- Opening Delimiter -

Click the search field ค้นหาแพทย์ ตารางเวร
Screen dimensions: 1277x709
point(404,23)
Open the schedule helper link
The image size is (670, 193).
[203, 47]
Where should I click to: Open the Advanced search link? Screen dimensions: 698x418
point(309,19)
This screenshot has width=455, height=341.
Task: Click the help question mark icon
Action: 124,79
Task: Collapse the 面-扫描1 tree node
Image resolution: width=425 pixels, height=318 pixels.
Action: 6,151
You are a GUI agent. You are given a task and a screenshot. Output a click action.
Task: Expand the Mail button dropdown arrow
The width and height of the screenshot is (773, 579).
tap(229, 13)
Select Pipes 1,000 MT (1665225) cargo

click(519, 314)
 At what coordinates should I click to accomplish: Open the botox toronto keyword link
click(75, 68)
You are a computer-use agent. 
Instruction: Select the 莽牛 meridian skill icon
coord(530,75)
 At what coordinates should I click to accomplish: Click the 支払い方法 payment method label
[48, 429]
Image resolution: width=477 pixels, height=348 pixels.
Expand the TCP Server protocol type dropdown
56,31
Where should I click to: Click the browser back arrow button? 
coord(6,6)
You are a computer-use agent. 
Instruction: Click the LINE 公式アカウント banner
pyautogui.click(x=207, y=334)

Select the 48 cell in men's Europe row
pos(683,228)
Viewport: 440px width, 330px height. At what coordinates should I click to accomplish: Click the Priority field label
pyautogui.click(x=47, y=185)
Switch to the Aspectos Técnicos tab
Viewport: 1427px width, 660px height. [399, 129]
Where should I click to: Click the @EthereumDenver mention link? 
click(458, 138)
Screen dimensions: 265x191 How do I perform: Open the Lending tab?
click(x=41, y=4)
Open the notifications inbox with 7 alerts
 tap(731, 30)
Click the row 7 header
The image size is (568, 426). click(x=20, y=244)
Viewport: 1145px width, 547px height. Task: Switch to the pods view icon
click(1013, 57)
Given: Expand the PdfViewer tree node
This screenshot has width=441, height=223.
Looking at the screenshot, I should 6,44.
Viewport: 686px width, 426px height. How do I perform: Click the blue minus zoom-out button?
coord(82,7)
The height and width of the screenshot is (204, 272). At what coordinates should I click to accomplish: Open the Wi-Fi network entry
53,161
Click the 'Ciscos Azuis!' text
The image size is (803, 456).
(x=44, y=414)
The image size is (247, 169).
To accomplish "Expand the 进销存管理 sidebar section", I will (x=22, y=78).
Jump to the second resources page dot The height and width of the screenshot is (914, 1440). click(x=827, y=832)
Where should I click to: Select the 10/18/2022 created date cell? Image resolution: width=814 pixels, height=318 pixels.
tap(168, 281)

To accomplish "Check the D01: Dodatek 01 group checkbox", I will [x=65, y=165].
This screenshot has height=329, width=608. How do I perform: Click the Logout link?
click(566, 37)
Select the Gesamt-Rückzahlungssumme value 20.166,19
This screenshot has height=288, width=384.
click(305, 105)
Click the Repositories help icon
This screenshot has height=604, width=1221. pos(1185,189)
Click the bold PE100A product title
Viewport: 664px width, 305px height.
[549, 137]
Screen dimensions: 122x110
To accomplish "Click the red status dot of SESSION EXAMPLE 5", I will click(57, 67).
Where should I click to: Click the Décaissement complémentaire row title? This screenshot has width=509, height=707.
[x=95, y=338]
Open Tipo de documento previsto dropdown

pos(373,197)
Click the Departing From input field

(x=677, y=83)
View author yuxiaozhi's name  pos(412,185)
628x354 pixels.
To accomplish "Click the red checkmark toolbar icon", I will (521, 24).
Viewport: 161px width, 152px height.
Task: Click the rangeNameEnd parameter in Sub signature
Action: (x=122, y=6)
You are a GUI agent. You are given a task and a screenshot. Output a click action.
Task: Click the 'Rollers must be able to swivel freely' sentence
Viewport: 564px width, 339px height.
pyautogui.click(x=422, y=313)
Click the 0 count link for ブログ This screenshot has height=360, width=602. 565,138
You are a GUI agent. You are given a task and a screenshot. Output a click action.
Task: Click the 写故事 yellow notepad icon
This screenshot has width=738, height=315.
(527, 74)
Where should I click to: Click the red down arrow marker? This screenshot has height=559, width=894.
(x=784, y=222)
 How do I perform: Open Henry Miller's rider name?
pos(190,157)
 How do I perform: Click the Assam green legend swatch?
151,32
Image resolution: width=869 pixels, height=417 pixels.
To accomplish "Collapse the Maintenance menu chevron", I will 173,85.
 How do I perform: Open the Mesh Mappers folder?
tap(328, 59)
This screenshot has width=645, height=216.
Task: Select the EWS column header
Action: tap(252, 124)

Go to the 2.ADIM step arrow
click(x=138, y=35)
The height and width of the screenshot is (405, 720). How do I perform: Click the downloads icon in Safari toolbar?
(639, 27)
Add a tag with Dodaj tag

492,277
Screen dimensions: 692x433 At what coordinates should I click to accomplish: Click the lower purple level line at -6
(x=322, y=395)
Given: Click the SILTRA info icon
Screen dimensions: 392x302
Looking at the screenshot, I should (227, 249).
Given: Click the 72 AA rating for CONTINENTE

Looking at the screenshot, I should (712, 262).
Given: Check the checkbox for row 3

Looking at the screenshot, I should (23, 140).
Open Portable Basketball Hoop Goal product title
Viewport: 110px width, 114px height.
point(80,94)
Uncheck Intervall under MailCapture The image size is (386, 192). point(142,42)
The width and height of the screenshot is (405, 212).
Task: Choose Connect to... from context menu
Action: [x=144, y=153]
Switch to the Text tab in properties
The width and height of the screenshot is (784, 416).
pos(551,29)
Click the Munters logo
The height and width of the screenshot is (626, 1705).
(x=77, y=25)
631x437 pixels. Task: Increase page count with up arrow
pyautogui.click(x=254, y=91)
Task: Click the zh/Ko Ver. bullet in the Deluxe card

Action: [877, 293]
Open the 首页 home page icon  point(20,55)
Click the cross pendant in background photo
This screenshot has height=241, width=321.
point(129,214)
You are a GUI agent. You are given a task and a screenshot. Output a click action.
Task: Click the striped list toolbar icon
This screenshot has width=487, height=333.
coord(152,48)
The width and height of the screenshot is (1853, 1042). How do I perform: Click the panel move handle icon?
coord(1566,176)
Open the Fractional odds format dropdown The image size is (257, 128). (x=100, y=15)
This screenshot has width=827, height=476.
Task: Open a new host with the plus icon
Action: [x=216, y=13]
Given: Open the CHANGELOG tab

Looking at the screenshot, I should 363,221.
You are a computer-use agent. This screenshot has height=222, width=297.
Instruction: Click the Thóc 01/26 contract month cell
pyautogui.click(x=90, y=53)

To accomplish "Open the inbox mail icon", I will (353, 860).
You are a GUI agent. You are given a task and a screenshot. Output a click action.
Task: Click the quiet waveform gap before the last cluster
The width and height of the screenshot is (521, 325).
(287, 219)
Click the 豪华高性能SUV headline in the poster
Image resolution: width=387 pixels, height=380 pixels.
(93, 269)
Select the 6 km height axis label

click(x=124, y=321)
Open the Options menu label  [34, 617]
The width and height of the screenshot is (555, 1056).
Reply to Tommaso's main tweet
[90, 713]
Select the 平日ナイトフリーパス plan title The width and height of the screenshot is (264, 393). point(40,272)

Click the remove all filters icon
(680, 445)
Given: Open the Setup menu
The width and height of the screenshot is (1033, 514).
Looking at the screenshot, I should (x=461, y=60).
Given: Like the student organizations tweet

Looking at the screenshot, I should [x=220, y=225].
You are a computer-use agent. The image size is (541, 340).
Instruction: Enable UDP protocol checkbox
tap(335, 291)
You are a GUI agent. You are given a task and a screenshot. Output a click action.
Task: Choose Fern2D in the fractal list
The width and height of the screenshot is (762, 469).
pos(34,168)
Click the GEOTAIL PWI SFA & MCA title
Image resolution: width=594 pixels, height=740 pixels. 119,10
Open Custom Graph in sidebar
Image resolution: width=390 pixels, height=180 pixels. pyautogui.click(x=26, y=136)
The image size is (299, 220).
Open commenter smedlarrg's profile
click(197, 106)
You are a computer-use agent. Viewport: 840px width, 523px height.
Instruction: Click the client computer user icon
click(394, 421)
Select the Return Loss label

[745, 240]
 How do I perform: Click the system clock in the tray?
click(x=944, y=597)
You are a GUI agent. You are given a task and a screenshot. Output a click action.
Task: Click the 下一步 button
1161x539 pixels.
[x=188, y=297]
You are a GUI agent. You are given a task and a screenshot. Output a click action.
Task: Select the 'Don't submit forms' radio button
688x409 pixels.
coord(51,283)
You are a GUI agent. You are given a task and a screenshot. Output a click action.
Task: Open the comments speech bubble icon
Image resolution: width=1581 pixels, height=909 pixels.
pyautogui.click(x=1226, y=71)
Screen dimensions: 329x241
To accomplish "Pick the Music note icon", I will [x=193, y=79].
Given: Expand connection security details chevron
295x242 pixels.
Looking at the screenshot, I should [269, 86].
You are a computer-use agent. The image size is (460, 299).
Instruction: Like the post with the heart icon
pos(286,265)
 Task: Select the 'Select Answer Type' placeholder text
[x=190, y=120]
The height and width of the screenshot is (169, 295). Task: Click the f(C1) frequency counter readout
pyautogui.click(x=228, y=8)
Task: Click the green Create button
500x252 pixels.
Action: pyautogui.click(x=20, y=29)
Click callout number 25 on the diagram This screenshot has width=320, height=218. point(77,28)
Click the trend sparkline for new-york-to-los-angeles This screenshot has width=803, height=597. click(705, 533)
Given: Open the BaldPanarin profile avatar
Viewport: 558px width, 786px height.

- Closing Delimiter -

§ **TASK BRIEF**: From the line that holds "Screen dimensions: 329x241" down to the last line of the material, copy every line exactly and add nothing.

§ **ANSWER SECTION**:
Screen dimensions: 329x241
To accomplish "Pick the Music note icon", I will [x=193, y=79].
Given: Expand connection security details chevron
295x242 pixels.
Looking at the screenshot, I should [269, 86].
You are a computer-use agent. The image size is (460, 299).
Instruction: Like the post with the heart icon
pos(286,265)
 Task: Select the 'Select Answer Type' placeholder text
[x=190, y=120]
The height and width of the screenshot is (169, 295). Task: Click the f(C1) frequency counter readout
pyautogui.click(x=228, y=8)
Task: Click the green Create button
500x252 pixels.
Action: pyautogui.click(x=20, y=29)
Click callout number 25 on the diagram This screenshot has width=320, height=218. point(77,28)
Click the trend sparkline for new-york-to-los-angeles This screenshot has width=803, height=597. click(705, 533)
Given: Open the BaldPanarin profile avatar
Viewport: 558px width, 786px height.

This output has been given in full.